:: GIVEN RECORDS
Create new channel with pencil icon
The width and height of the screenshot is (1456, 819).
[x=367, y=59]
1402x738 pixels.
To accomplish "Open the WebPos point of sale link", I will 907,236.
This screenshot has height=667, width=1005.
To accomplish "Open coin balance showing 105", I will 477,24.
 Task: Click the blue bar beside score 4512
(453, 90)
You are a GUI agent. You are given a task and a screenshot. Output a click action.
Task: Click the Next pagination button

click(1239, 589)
::::
:: GIVEN RECORDS
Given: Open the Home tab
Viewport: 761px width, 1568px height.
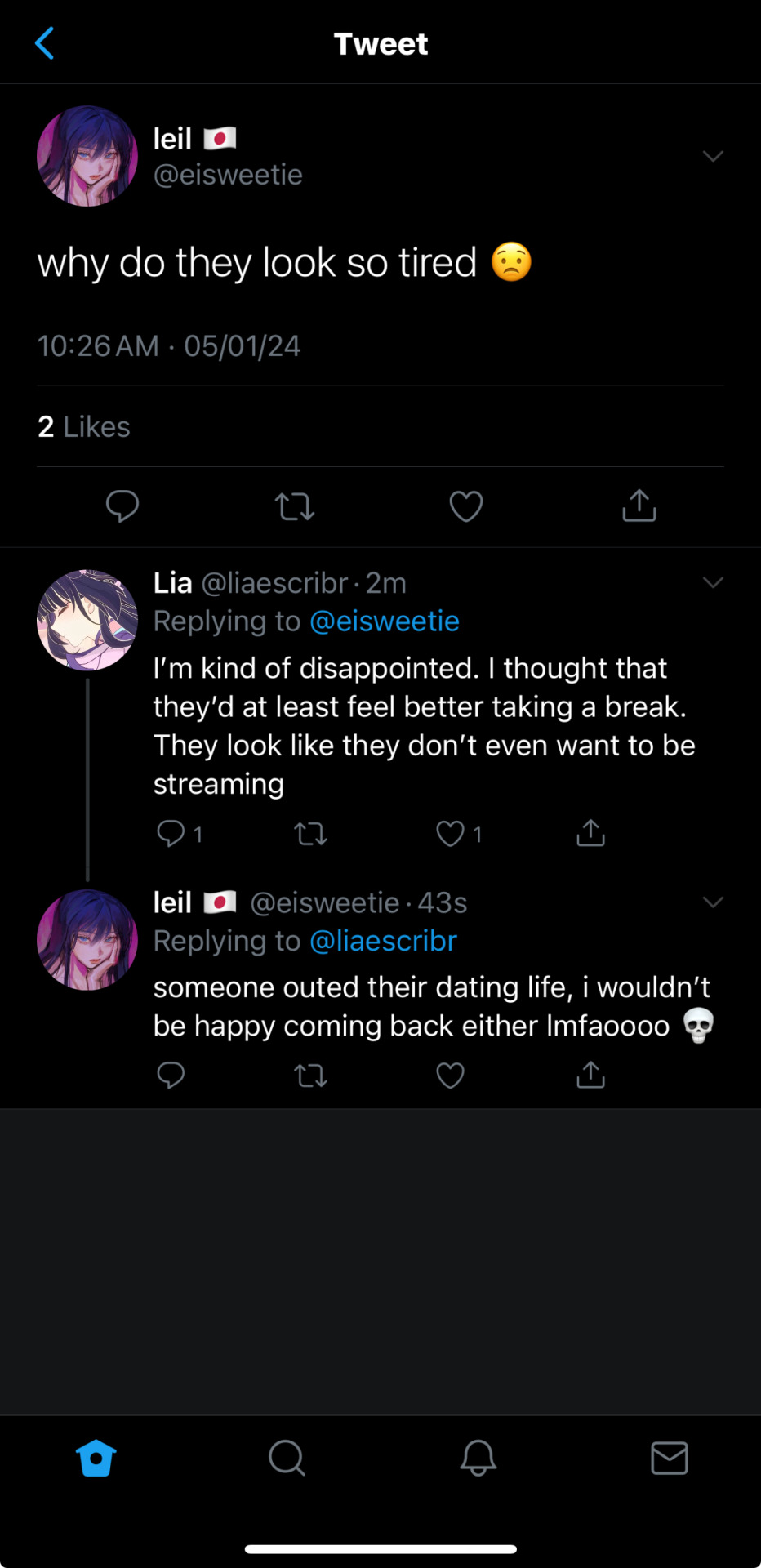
::::
_EXERCISE_
Show me all lines in the records that contain "will".

_ANSWER TO THIS EXERCISE_
To accomplish "Open the WebPos point of sale link", I will 907,236.
To accomplish "Open coin balance showing 105", I will 477,24.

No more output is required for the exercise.